**Objective**. Locate each line of the records that contains the word "area", and copy those lines out in full.

**Extracted material**.
★ ★ ★ ★

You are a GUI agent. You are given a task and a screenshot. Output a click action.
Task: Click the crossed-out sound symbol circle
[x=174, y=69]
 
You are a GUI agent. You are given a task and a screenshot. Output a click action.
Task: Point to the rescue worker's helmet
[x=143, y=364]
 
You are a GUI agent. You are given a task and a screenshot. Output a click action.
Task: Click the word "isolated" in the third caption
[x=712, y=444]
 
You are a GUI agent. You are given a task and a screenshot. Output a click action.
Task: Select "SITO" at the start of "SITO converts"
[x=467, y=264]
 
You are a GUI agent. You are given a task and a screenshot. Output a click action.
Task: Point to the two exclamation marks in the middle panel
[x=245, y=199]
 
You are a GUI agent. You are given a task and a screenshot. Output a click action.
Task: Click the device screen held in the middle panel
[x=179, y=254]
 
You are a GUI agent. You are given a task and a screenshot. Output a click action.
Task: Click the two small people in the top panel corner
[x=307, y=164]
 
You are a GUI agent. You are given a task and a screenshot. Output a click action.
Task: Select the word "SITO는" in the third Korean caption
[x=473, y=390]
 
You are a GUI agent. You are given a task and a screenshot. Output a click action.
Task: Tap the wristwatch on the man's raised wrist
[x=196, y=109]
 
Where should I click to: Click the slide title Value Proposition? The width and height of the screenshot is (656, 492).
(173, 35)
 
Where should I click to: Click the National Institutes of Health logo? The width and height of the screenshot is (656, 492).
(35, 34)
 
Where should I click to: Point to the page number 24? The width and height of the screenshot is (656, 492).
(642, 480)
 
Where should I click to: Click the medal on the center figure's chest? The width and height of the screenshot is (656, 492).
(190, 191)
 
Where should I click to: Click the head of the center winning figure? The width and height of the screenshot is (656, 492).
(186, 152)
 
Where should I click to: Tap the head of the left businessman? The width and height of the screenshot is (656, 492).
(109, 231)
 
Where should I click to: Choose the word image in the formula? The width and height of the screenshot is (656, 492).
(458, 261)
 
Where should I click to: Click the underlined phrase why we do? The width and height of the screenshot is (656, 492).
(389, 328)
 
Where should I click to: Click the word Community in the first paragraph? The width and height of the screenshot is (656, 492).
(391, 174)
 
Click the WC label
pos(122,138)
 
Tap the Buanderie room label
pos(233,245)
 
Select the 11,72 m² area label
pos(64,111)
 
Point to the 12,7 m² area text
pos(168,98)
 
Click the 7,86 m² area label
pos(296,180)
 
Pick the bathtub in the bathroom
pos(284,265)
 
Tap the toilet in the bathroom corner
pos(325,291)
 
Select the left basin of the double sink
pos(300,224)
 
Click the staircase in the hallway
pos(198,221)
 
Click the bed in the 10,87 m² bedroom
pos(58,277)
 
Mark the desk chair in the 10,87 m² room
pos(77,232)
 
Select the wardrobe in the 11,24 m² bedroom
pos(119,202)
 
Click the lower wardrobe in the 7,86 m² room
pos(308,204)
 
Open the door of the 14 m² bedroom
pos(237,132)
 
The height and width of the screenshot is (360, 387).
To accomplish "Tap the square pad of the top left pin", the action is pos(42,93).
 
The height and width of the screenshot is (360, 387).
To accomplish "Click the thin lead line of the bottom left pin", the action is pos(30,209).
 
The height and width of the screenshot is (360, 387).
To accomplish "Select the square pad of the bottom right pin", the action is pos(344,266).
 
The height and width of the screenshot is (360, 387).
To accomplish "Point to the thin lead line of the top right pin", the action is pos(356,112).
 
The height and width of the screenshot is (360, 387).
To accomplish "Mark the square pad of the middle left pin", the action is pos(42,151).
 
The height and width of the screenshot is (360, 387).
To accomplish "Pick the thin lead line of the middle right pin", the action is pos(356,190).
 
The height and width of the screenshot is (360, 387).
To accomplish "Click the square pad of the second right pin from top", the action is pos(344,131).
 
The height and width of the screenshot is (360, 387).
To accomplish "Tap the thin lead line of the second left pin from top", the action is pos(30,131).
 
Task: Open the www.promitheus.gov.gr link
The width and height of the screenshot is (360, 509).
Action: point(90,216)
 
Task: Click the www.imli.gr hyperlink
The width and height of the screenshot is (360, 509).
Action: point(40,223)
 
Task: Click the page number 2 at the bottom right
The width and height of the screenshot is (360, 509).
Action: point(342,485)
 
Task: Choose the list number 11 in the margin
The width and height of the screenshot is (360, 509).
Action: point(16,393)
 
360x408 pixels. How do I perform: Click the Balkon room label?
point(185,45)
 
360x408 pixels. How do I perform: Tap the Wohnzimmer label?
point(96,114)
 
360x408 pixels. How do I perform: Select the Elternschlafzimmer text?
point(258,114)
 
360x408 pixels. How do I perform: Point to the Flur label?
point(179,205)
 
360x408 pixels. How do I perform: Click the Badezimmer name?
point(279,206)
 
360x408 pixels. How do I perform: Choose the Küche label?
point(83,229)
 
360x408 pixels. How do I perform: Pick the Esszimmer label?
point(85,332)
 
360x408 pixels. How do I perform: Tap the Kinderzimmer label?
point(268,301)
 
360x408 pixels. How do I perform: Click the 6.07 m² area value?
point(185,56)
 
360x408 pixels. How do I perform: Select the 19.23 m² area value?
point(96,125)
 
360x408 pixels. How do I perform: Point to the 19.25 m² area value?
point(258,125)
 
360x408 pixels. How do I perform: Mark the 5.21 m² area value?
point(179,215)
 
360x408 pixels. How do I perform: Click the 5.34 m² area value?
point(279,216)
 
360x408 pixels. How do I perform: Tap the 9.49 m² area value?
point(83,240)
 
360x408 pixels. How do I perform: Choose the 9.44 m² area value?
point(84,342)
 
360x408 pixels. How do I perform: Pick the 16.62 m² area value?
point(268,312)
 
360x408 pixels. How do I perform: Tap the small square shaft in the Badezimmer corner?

★ ★ ★ ★

**Exercise answer**.
Select the 11,72 m² area label
Point to the 12,7 m² area text
Click the 7,86 m² area label
360x408 pixels. How do I perform: Click the 6.07 m² area value?
360x408 pixels. How do I perform: Select the 19.23 m² area value?
360x408 pixels. How do I perform: Point to the 19.25 m² area value?
360x408 pixels. How do I perform: Mark the 5.21 m² area value?
360x408 pixels. How do I perform: Click the 5.34 m² area value?
360x408 pixels. How do I perform: Tap the 9.49 m² area value?
360x408 pixels. How do I perform: Choose the 9.44 m² area value?
360x408 pixels. How do I perform: Pick the 16.62 m² area value?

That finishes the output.